Witam Wszystkie Wizażanki
Mam problem w doborze lekarza, nie wiem czy udać się do psychologa czy od razu "uderzyć" do psychiatry. Może Wy mi coś doradzicie? A oto z czym chciałabym się zmierzyć. Podejrzewam u siebie zaburzenia lękowe z napadami paniki. Objawy to: nagłe uczucie paniki zupełnie bez powodu, strach przed tym, że zemdleję że umrę, zawroty głowy , szybsze bicie serca, uczucie nierealności, czasami boję się wyjść z domu, nawet do sklepu po zakupy, boję się miejsc gdzie jest dużo ludzi, nie potrafię sama wyjść z domu muszę zawsze z kimś, tym bardziej że mam 2 letnią córeczkę i jak pomyślę , że mogłoby mi się coś stać a ona by została sama to ogarnia mnie większa panika. Uczucie straszne, żyję z tym przeszło 5 lat. Oczywiście nie zawsze tak jest, są chwile , że mogę sobie wyjść i nic mi nie jest, trwa to nie raz miesiącami, a póżniej nagle atak paniki, niespodziewanie , w najmniej oczekiwanym momencie. Może podam czynniki, które wg mnie mogą mieć wpływ na taki stan rzeczy: 1. Ojciec alkoholik - podejrzewam, że jestem DDA, nie mam tego stwierdzonego, bo nie byłam nigdy u psychologa, ale wiele objawów dokładnie mnie opisuje- czytałam, że dzieci alkoholików mają póżniej takie problemy. Ja byłam dzieckiem skrytym , bałam się ojca jak przychodził pijany do domu i się awanturował, pamiętam ten stres, strach itd. Była to dla mnie trauma, która teraz po latach objawia się właśnie takimi zaburzeniami. 2. Gwałt- jak miałam 19 lat, zostałam zgwałcona przez najlepszego kumpla mojego kuzyna. Nie zgłosiłam tego było mi wstyd, tym bardziej , że do tej pory myślę sobie , że to moja wina.
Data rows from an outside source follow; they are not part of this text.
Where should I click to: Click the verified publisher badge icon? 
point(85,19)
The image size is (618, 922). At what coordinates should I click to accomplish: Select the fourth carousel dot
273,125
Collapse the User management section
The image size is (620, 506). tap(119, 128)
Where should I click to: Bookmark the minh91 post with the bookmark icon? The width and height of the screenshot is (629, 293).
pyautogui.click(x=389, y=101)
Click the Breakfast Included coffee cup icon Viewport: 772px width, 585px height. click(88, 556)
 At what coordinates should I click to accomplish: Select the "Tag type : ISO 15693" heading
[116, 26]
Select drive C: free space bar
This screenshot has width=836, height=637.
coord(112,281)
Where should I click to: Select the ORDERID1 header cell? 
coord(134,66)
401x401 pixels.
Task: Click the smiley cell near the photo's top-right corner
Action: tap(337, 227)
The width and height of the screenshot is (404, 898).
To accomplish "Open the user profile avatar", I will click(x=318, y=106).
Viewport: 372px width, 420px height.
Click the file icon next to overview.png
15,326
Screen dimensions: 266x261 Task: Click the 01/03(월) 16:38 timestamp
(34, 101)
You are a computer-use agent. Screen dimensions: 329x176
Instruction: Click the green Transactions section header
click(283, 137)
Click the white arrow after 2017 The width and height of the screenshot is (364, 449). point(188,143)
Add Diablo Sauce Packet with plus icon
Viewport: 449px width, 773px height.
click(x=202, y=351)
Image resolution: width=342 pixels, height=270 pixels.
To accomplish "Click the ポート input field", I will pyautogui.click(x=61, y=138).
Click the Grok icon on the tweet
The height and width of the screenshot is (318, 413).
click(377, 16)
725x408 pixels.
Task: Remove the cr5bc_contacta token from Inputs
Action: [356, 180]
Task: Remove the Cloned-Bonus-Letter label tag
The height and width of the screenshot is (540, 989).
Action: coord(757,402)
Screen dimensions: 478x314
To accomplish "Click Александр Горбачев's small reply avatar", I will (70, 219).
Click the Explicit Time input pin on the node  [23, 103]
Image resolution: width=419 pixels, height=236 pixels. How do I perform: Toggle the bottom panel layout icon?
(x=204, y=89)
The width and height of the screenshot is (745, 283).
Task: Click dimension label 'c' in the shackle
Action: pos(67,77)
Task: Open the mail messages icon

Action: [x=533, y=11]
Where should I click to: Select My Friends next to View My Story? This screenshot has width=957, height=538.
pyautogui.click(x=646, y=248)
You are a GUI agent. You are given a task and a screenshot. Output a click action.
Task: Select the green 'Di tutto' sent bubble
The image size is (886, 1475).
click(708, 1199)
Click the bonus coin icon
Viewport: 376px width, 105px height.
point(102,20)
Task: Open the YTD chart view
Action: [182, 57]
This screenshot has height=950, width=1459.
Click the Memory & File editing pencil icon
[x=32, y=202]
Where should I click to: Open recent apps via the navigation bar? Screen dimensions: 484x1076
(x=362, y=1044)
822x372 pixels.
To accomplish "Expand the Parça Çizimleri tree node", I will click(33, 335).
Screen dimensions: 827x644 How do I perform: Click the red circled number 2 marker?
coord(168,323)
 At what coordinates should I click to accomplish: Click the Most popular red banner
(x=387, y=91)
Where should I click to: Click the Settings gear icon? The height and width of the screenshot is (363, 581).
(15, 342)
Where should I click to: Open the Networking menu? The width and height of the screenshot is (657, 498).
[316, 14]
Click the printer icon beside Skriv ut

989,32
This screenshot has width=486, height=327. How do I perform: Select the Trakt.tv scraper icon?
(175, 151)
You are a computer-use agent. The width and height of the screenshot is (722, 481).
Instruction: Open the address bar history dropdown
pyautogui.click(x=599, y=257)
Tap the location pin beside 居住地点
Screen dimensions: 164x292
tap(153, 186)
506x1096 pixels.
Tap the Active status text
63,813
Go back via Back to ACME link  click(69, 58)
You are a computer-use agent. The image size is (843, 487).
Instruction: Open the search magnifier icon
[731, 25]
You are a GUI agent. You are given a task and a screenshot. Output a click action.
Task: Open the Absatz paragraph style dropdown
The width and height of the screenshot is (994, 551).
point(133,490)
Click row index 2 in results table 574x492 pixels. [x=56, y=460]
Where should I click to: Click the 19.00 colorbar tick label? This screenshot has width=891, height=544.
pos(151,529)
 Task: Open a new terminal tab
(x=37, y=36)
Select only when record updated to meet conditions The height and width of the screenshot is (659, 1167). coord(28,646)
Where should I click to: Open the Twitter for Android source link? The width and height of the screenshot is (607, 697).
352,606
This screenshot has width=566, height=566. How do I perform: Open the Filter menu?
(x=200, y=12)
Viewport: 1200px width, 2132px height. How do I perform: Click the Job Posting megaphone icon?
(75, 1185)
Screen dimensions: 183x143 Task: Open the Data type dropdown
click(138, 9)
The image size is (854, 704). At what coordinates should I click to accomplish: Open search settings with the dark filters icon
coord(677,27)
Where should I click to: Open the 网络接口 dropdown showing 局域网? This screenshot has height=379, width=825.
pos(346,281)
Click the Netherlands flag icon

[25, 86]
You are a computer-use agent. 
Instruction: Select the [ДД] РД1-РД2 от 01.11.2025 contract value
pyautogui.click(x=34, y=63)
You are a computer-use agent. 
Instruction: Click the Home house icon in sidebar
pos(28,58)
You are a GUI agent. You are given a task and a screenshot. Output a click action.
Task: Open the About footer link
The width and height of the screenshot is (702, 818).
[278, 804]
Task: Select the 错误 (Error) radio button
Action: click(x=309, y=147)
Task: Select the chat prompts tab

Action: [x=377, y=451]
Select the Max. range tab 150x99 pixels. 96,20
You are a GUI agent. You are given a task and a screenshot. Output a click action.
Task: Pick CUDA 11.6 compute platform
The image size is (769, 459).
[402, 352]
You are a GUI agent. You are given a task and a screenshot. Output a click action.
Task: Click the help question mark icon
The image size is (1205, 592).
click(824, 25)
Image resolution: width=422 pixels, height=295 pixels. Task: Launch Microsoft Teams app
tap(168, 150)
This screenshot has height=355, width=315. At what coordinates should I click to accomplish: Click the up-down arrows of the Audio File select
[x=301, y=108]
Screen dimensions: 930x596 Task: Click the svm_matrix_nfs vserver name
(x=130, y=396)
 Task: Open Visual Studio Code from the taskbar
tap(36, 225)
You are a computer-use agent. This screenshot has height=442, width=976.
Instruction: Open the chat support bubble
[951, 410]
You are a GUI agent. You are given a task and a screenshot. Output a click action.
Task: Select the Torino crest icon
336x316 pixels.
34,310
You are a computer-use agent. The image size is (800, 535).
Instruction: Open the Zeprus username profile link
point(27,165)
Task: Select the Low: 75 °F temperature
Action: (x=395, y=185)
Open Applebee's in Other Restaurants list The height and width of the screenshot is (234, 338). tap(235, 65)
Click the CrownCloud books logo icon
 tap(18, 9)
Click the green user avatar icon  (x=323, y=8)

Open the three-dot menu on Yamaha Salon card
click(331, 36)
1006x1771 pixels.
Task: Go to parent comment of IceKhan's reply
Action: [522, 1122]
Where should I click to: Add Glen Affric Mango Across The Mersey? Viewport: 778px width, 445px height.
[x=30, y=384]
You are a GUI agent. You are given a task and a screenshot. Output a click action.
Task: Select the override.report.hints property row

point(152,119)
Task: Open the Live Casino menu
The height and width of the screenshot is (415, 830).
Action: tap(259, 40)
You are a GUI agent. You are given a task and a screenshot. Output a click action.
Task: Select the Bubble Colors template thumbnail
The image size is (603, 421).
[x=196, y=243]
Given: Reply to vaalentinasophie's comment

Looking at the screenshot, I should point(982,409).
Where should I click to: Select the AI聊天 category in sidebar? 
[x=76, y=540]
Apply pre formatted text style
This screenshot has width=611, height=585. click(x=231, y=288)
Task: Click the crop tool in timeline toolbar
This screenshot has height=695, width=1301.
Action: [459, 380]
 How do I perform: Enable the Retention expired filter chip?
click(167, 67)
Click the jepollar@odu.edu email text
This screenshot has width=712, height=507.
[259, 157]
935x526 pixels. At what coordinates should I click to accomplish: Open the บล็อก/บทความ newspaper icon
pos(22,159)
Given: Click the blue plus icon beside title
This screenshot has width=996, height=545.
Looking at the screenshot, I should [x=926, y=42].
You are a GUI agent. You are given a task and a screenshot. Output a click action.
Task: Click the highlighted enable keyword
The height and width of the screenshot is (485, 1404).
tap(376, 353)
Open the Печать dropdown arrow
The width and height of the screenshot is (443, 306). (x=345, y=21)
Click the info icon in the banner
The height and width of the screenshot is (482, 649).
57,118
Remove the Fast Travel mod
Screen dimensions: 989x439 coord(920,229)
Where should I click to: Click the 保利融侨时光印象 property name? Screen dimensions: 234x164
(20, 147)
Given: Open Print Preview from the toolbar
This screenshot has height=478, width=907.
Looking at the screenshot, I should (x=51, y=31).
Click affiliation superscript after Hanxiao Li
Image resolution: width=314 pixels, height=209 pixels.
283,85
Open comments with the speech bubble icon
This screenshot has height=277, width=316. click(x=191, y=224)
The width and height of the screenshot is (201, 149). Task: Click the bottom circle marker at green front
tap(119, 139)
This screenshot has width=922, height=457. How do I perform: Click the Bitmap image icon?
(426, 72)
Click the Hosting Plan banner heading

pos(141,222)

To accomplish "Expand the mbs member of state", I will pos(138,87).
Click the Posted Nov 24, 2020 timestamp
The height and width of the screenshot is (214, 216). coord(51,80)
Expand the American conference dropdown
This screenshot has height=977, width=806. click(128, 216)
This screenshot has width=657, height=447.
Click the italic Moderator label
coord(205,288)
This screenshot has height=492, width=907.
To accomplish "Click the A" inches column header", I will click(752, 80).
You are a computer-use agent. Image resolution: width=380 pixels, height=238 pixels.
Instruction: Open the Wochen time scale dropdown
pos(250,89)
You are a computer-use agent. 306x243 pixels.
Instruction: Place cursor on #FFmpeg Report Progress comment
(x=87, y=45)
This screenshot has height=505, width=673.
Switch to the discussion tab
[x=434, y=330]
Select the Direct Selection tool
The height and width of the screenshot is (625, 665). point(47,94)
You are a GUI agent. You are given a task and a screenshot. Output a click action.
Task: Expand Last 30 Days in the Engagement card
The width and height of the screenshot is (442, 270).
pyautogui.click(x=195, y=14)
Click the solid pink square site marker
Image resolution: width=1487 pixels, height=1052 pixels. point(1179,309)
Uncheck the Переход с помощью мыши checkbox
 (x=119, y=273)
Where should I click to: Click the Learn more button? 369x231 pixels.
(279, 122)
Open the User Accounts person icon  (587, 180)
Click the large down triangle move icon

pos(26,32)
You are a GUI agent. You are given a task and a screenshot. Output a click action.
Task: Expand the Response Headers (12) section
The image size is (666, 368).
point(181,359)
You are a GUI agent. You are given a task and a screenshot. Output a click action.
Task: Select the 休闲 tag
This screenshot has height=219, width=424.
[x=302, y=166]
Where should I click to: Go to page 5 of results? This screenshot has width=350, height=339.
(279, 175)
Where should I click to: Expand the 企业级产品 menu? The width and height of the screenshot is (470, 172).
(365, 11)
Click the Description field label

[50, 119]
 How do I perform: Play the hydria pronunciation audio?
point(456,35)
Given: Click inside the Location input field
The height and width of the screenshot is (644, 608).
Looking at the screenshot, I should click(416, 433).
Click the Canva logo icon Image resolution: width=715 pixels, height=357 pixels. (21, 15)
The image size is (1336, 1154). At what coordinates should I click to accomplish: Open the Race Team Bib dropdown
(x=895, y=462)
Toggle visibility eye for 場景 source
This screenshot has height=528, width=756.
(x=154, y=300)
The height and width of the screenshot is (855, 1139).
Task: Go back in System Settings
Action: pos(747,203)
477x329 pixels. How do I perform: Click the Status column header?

Impreza, alko, urwał mi się film, on to wykorzystał. Pamiętam, że ocknęłam się w pewnym momencie, on był na mnie , próbowałam się wyrwać, krzyczeć, ale nie mogłam a on mnie popchnął , uderzyłam głową o ziemie i straciłam przytomność . Do dziś nie mogę sobie darować tamtej imprezy, ze mogłam mniej wypić i nie byłoby takiej sytuacji, ale czasu nie cofnę a siedzi to we mnie jak zadra. Doradzcie, który lekarz byłby dla mnie dobry, osobiście podejrzewam, że psychiatra, ale nie chcę brać leków, ewentualnie jakaś terapia?
__________________
Brak równowagi zasiewa ferment duży, słońce i tak musi wyjść po burzy, promień osuszy, wilgoć poleci w eter, jak gorzej być nie może, na pewno będzie lepiej... |
2013-08-12, 23:09 | #2 | |
Konto usunięte
Zarejestrowany: 2010-01
Wiadomości: 6 282
|
Dot.: Napady paniki- psycholog czy psychiatra....
Cytat:
Btw, psycholog nie jest lekarzem Nie kończył medycyny, nie może przepisywać leków. |
|
2013-08-12, 23:17 | #3 |
Raczkowanie
Zarejestrowany: 2012-09
Wiadomości: 52
|
Dot.: Napady paniki- psycholog czy psychiatra....
Nadis dziękuję za radę
Tak myślałam , że psychiatra, muszę w końcu zapisać się na wizytę, bo czasami jest tak, że nie radzę sobie ze swoimi emocjami, strachem , no i cały czas ten lęk przed następnym napadem. Czy ktoś mógłby mi przybliżyć jak taka wizyta wygląda?
__________________
Brak równowagi zasiewa ferment duży, słońce i tak musi wyjść po burzy, promień osuszy, wilgoć poleci w eter, jak gorzej być nie może, na pewno będzie lepiej... |
2013-08-12, 23:24 | #4 |
Zakorzenienie
Zarejestrowany: 2006-03
Lokalizacja: kraina uśmiechu i dobrego humoru :-D
Wiadomości: 9 033
|
Dot.: Napady paniki- psycholog czy psychiatra....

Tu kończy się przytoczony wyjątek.